**WORK TASK:**
Using the data below, restate exactly every line from the one with "Επιστροφή (97, 939)" up to and including the one with "factors of production (387, 557)". No picture belongs in it.

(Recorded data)
__________________________________________________
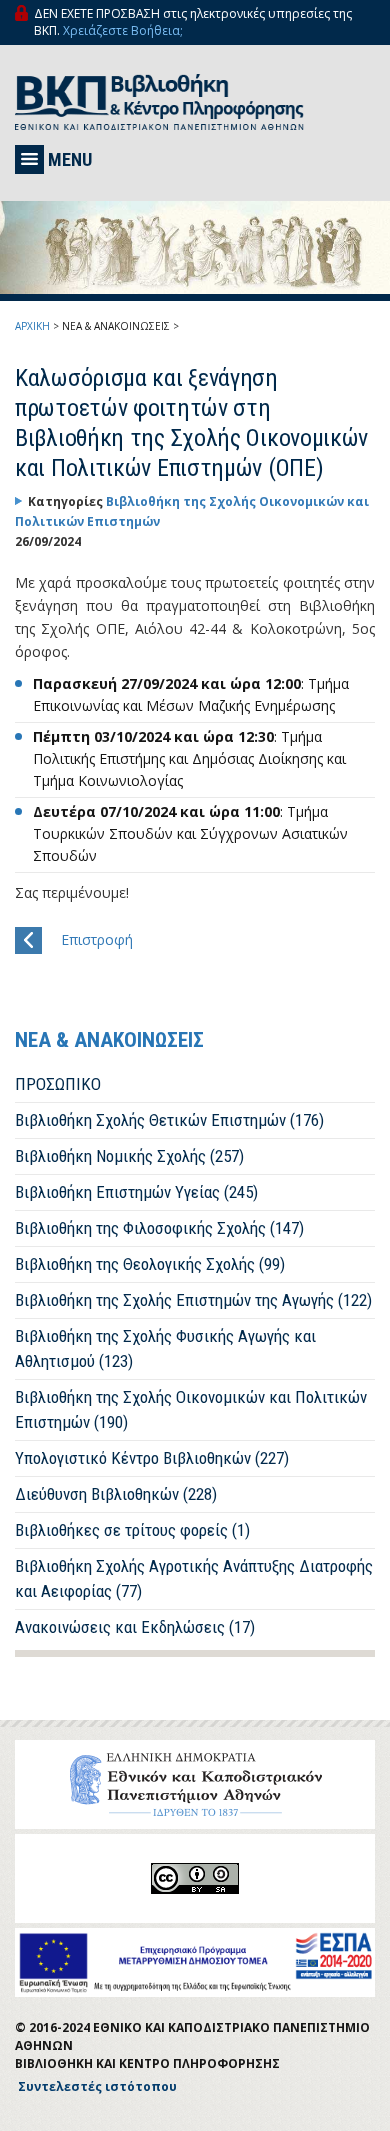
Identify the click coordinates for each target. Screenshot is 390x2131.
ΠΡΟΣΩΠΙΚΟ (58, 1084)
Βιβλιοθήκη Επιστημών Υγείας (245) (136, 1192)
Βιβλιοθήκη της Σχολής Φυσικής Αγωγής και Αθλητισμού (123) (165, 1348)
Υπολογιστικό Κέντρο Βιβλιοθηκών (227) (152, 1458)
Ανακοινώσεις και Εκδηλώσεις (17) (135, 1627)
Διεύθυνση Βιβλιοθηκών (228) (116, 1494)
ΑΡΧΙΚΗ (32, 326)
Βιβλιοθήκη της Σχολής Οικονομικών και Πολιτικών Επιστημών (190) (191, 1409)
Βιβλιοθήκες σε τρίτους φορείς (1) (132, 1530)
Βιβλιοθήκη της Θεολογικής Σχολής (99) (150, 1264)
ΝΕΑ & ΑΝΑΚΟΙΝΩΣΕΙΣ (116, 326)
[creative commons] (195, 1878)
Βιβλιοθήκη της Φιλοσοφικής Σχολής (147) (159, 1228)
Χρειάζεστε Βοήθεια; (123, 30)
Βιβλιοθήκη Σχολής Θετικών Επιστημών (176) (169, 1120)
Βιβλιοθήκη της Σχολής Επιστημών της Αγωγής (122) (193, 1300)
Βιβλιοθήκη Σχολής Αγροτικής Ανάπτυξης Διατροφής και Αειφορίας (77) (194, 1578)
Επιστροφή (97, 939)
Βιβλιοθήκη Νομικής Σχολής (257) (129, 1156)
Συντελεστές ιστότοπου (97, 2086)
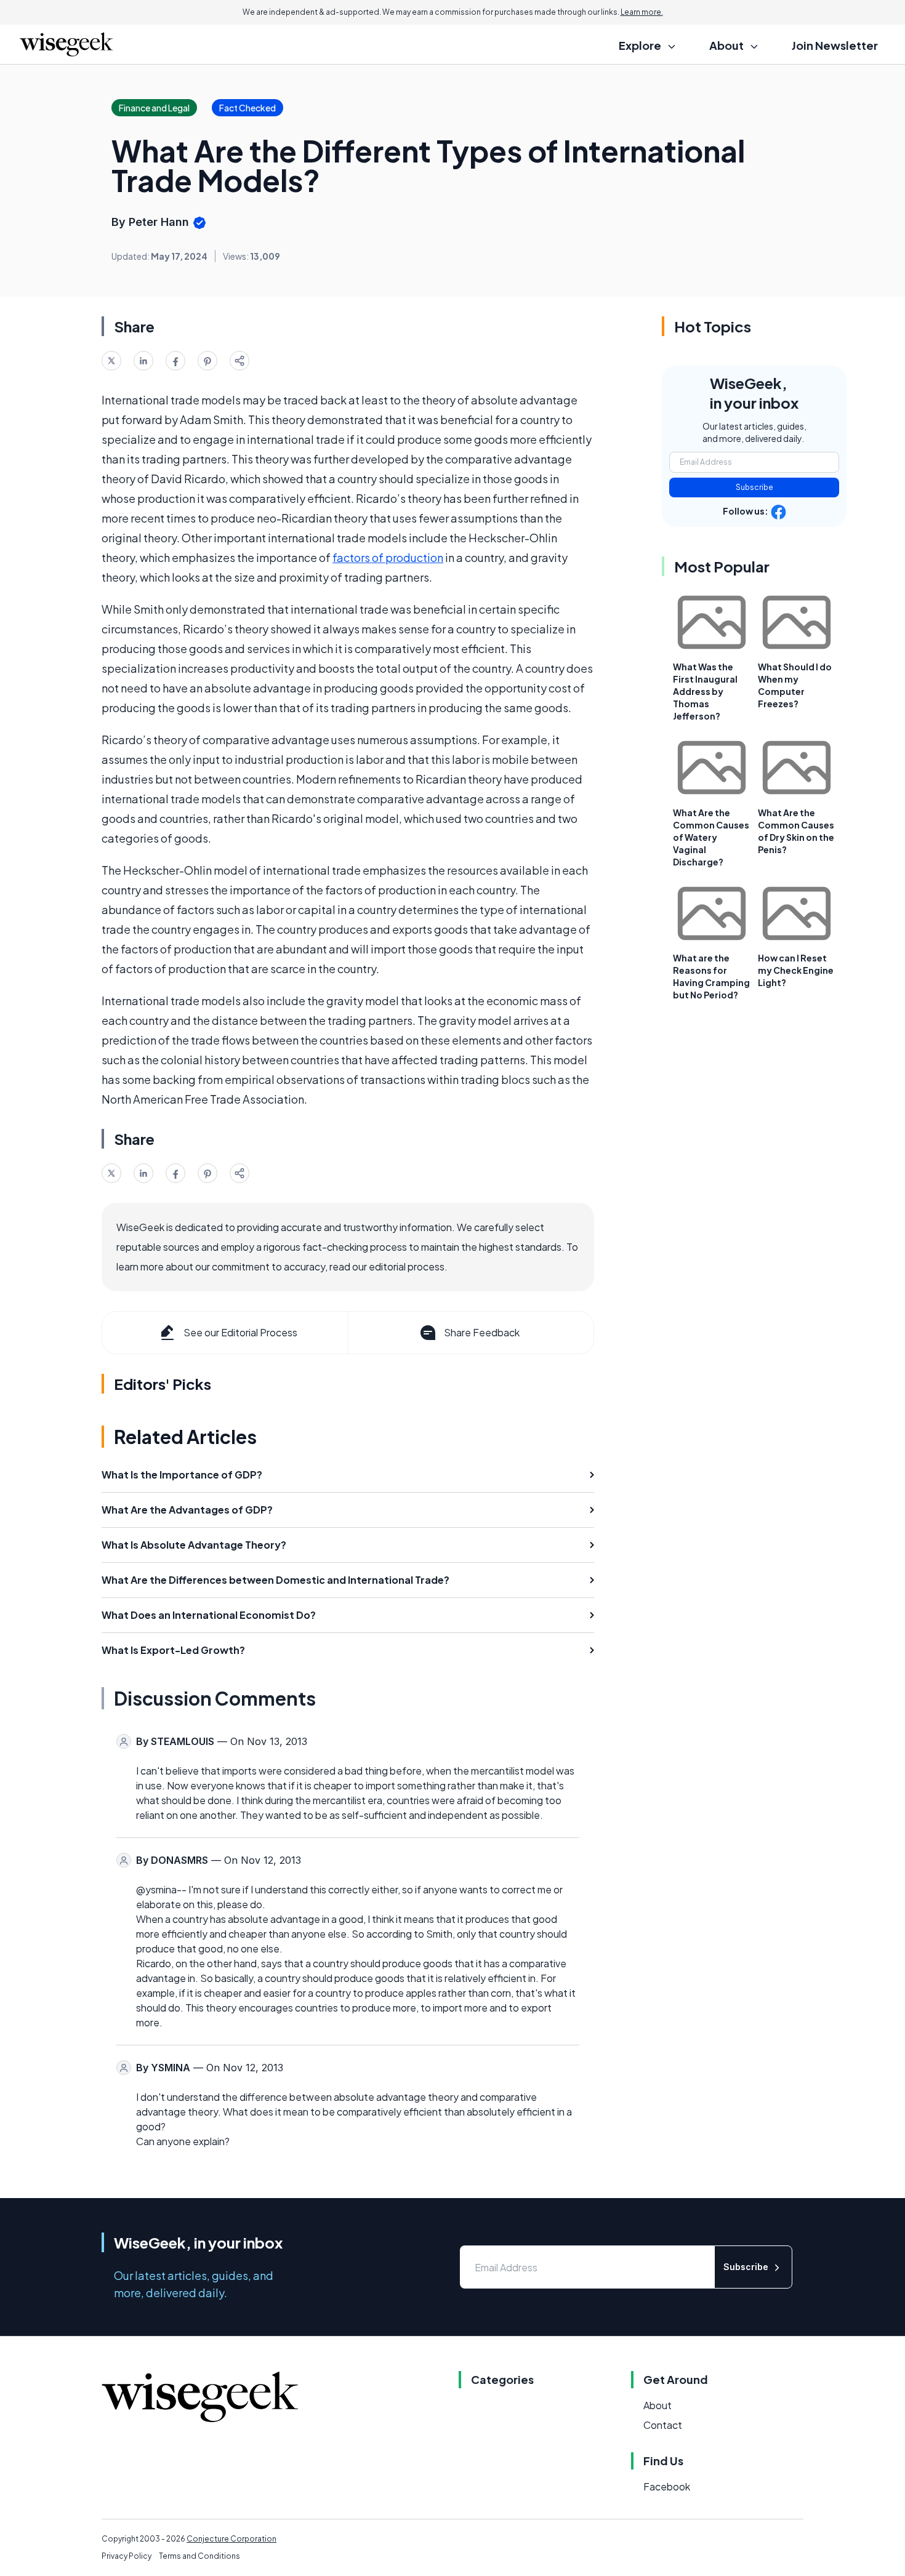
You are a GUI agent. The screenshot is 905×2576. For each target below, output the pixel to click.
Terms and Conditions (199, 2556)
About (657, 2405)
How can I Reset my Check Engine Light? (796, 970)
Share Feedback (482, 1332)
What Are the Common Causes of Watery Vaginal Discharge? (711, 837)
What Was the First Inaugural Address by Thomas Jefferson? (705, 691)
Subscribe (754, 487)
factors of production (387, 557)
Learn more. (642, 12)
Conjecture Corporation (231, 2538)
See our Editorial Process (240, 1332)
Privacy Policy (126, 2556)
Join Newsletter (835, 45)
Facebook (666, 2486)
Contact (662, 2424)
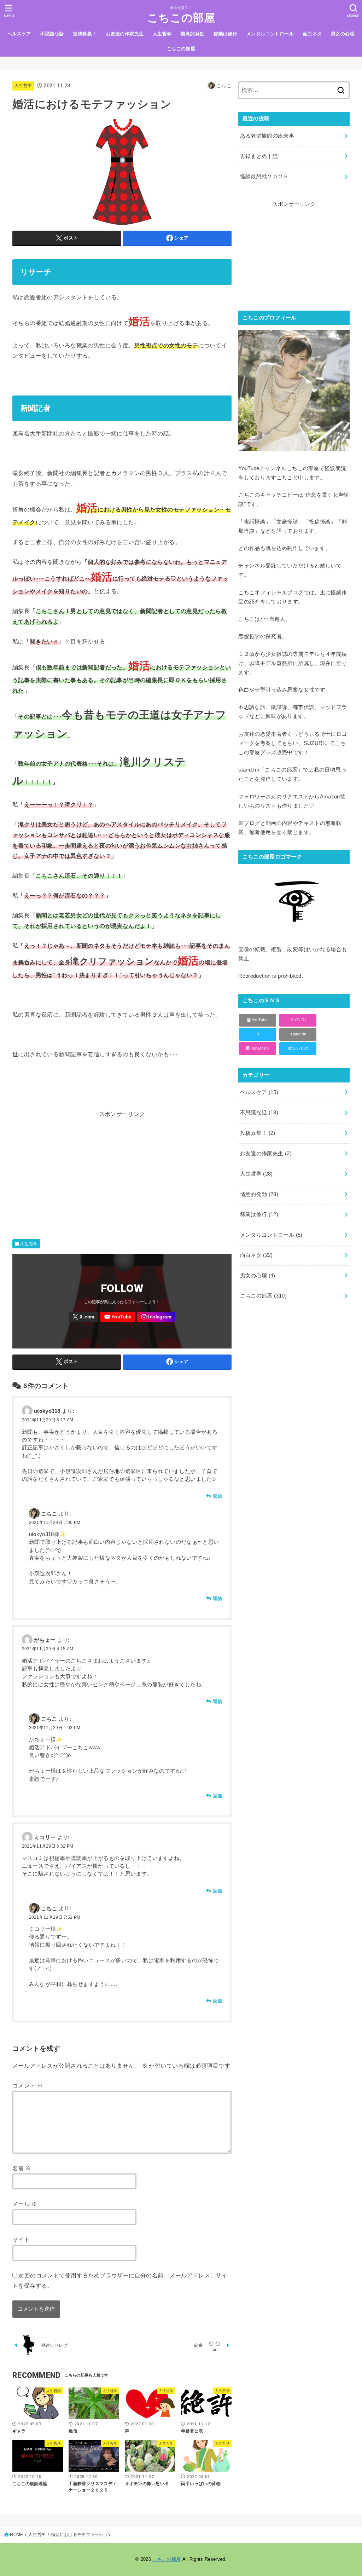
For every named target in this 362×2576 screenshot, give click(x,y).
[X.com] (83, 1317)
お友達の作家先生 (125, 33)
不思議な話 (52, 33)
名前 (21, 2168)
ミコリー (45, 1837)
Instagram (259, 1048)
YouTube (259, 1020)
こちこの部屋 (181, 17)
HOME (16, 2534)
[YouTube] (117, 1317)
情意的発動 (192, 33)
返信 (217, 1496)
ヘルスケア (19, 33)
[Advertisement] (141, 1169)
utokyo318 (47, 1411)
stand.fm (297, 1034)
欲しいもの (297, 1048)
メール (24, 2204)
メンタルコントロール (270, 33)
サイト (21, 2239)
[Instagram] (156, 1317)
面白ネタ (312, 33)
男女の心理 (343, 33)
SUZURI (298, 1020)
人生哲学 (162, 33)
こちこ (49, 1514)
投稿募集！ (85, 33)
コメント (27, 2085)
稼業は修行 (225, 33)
__________________________________________________
**YOUR RESPONSE:**
Επιστροφή (97, 939)
Βιβλιοθήκη Νομικής Σχολής (257) (129, 1156)
Συντελεστές ιστότοπου (97, 2086)
You are a GUI agent. The screenshot is 905×2576. For each target below, output the pixel to click.
Terms and Conditions (199, 2556)
About (657, 2405)
How can I Reset my Check Engine Light? (796, 970)
Share Feedback (482, 1332)
What Are the Common Causes of Watery Vaginal Discharge? (711, 837)
What Was the First Inaugural Address by Thomas Jefferson? (705, 691)
Subscribe (754, 487)
factors of production (387, 557)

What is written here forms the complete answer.